Instructions »
1. In the text about Ceclor® below, turn the paragraph that begins "The proper dosage depends" into a short bulleted list that keeps its main facts.
2. Using the text about Ceclor® below, decide whether each statement agrees with it. Answer yes or no for each, and quote the words from the text that decide it.
(a) Ceclor® is available only as pills.
(b) Ceclor® can be used to treat urinary tract infections.
(c) Most side effects of Ceclor® are severe.
3. From the text about Ceclor® below, print the stretch from "Strains of bacteria" through "or her appropriately.".

Text provided »
__________________________________________________
There are a number of bacterial infections that are particularly susceptible to the medications contained in a dose of Ceclor®. Various types of pneumonia and other lower respiratory tract infections can be successfully treated with the medication, as well as the different infections and conditions caused by the streptococcus family of bacteria. Safe to administer to children, it can also be used in the treatment of rheumatic fever. Urinary tract infections can also be treated with Ceclor®.

Strains of bacteria can be very resistant to medication, and because they can develop resistances to newly administered drugs medical professionals will generally only prescribe Ceclor® for conditions and strains that have been proven susceptible. Some medical professionals will order a bacterial culture to be taken to determine exactly what an individual has. As there are resistant strains within the bacteria that cause the same conditions as vulnerable strains, determining exactly what is making a person ill can be vital in treating him or her appropriately.

The proper dosage depends on the condition of the patient as well as his or her age and weight. Available in pills and a liquid form, Ceclor® has a flavored form suitable for children. Taking the drug at the same time every day will help keep a regular amount of it in the system, allowing it to work more thoroughly. This will also help to keep the bacteria from forming a resistance to the drug. Doing that, and taking all the prescribed medications until the supply runs out, will help ensure that all the bacteria in the system have been killed; if they are not completely gone, the possibility of a relapse is high.

Most of the side effects associated with Ceclor® are mild, and include gastrointestinal distresses such as nausea, upset stomach, diarrhea, and vomiting. Serious side effects such as jaundice, confusion, or the manifestation of a new illness, should be reported to a medical professional. If there is a strain of resistant bacteria present in the gastrointestinal system, it may result in severe illness after the administration of Ceclor® has ceased.
__________________________________________________
[Collected data]

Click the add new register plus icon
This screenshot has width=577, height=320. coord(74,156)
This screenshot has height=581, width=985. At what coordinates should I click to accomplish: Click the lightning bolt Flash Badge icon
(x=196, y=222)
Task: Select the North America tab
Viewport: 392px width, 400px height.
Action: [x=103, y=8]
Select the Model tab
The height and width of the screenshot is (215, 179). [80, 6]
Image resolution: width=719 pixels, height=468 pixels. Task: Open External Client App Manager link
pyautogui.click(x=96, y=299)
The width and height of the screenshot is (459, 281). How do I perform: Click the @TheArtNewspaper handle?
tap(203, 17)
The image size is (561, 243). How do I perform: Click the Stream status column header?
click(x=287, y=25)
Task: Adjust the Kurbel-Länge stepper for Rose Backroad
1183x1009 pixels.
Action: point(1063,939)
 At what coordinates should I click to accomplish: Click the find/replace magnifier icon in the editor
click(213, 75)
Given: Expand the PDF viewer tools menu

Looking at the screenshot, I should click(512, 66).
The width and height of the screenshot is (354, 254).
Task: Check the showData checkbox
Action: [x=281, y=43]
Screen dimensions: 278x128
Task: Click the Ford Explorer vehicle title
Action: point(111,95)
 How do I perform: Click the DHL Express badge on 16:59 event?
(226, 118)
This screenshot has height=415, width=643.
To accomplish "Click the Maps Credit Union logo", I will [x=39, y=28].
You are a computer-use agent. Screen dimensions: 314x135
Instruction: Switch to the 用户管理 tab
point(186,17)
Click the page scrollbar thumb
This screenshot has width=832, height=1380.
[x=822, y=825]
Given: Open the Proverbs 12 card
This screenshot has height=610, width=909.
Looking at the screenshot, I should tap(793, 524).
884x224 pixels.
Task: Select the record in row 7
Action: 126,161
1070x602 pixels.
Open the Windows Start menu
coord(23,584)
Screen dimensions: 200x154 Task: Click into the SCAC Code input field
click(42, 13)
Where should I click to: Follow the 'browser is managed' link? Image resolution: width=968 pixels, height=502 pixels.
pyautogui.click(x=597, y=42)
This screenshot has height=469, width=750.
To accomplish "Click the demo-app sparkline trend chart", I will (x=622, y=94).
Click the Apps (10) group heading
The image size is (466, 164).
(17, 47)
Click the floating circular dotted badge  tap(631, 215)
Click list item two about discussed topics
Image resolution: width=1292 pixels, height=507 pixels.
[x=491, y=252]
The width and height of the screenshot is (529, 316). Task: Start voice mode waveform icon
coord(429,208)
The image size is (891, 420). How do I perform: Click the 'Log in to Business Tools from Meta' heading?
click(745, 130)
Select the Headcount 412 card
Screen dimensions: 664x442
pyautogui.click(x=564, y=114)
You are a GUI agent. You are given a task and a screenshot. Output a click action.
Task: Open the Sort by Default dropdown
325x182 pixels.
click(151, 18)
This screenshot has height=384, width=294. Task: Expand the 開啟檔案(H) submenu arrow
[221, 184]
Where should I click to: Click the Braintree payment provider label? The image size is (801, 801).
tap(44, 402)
__________________________________________________
Responses per task »
1.
- Dosage depends on the patient's condition, age and weight.
- Ceclor® comes in pills and a liquid form, including a flavored form suitable for children.
- Taking it at the same time every day keeps a regular amount in the system, which helps it work more thoroughly and helps keep bacteria from forming a resistance.
- Taking all the prescribed medication until the supply runs out helps ensure all the bacteria are killed. If they are not completely gone, the chance of a relapse is high.

2.
(a) No: "Available in pills and a liquid form"
(b) Yes: "Urinary tract infections can also be treated with Ceclor®."
(c) No: "Most of the side effects associated with Ceclor® are mild"

3.
Strains of bacteria can be very resistant to medication, and because they can develop resistances to newly administered drugs medical professionals will generally only prescribe Ceclor® for conditions and strains that have been proven susceptible. Some medical professionals will order a bacterial culture to be taken to determine exactly what an individual has. As there are resistant strains within the bacteria that cause the same conditions as vulnerable strains, determining exactly what is making a person ill can be vital in treating him or her appropriately.